So, my Nest has been ruffled has it?

Okay, I know I’m a little slow with a new post this week, but hopefully you will somewhat understand the reason when you’re through reading it.
The last six weeks have brought home some forgotten elements of how we react to events in our lives. I had forgotten, or at least paid little attention to, a lesson that was learned over twenty years ago. Six weeks ago I chronicled the sudden interruption in my life as a result of a simple leak in the water supply line on the toilet in my bathroom. Since the initial clean up at that time, absolutely nothing had been done to begin putting my home back in order. I had learned to live without electricity in two-thirds of the downstairs and the appearance of a disaster area there, and in a portion of my bedroom. I said, “learned to live with,” I did not, however, say that I’d become comfortable or happy with it.
Twenty-five years ago I landed my first job in the home remodeling industry and was fully expecting to learn new things about construction and kitchen and bath remodeling, which I did. The lesson which I had no idea was waiting for me was one which I was slow to learn.
I would meet some absolutely lovely people along the way. They would tell me what they had in mind for their home; I would visit the home and gather all the information necessary to begin making the changes and improvements they had in mind. Drawings would be prepared, eventually they would approve of what was proposed, a contract would be drawn up stating in detail what was to be done, what each element was going to cost and they would give me a deposit so the process could proceed. During this phase, the relationship I had with them would be excellent. Soon, however, as the time for the actual process of doing the work neared, one of them and at times both of them, would begin to morph into what I considered nut cases. Dr. and Mrs. Jekyll would become Mr. and Mrs. Hyde.
I couldn’t understand for the life of me what had happened. Had I done something to offend them? Had they misunderstood something in the contract and were now having second thoughts? It was baffling to say the least. I don’t remember what event or series of events occurred, which finally triggered a revelation for me, but eventually I did figure out what was happening.

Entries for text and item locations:
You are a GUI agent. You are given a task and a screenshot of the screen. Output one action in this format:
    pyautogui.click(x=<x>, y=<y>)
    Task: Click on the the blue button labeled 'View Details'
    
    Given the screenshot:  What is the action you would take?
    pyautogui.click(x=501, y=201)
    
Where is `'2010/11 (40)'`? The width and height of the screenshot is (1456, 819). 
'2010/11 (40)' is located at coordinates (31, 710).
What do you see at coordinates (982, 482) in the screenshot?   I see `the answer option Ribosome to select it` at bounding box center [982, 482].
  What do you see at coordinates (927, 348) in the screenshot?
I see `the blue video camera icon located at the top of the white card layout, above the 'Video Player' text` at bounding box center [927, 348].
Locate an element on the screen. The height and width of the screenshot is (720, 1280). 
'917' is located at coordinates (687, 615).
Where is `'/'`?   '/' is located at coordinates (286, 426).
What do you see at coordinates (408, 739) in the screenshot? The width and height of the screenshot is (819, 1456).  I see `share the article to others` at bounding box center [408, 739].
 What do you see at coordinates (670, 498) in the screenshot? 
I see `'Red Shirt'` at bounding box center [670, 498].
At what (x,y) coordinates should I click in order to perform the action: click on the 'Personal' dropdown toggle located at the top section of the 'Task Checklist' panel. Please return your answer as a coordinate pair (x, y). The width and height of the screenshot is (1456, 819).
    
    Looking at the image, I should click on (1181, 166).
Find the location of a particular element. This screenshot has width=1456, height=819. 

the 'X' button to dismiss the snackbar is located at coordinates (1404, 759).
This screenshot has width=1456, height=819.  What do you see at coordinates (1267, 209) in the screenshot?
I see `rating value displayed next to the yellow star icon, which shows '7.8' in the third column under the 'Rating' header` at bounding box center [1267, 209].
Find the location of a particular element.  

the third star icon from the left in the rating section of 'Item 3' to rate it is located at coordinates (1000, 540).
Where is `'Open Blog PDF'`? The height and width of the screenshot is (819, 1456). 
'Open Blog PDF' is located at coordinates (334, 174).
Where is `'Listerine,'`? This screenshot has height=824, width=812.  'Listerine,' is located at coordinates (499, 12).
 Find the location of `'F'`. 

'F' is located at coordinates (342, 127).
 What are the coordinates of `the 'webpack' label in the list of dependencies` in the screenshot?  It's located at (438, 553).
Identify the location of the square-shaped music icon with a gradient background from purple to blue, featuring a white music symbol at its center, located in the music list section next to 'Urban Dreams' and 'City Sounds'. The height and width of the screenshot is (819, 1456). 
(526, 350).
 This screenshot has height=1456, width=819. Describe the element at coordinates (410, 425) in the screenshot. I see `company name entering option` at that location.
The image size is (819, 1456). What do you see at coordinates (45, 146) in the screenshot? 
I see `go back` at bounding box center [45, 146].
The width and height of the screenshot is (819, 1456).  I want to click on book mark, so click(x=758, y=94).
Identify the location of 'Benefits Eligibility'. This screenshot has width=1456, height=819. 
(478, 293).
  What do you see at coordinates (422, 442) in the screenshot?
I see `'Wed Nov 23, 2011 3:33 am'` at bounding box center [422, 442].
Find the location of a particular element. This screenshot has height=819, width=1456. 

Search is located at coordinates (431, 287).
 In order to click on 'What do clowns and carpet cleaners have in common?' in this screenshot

TASKS TO COMPLETE »
(a) State how many lines of the records contain the word "section". Reply with the number alone.
(b) Resume the remodeling post, starting after its last sentence.
The remodeling post and the records have no connection to each other.

RESPONSES BY TASK »
(a) 3

(b)
Home is our refuge. Home is where we retreat from the eyes and ears of the world. Home is where we generally feel the safest and most protected. Home is where we can shed everything from our clothes to our pretenses in absolute safety if that’s what we choose to do. Home is our nest and that is what it’s all about.
It made not a whit of difference to my customers that they had asked for it, paid for it, invited us to disrupt their lives, because they didn’t foresee the emotions and feelings that would be generated by the process of some total stranger coming into their home and, to all intents and purposes, trashing it. Having a total stranger, which in the case of tradesmen can mean a rather scruffy looking character, regardless of how nice they are, or how respectful they are, in your home and in some cases in the very inner sanctum of the master bath, will tend to drive even the most understanding and perceptive of us, crazy; just plain crazy.

What I eventually learned to do was, upon the signing of the contract I
would tell them that quite possibly they would begin to feel nervous and
distraught about what was about to happen. I would tell them that in all likelihood
they would feel violated and upset. I would then tell them that when that
happened they should call me, I would hold the phone at arm’s length, they
could shout and scream for a bit and then we would get on with improving their
home. Often I would get a call from the homeowner telling me that they were
indeed nervous and thanks for the warning. Never once did I have to hold the
phone at arm’s length after that.
The understanding that I eventually acquired by a process resembling osmosis was, however, pretty much academic until one morning in the late summer of 1996 when our own nest was suddenly disrupted by a faulty valve on a water softener. We awakened that morning to a truly “sunken” living room. I quickly learned what it was to have total strangers all over our home, at what seemed to be all hours of the day and night. I felt violated. I felt vulnerable and unsafe. Now at last, I was truly empathetic to the emotions experienced by my customers, especially those whose homes and lives were disrupted by the unexpected such as a flood, or worse fire. In those cases, more than the inconvenience of disruption, the loss of precious possessions is tragic.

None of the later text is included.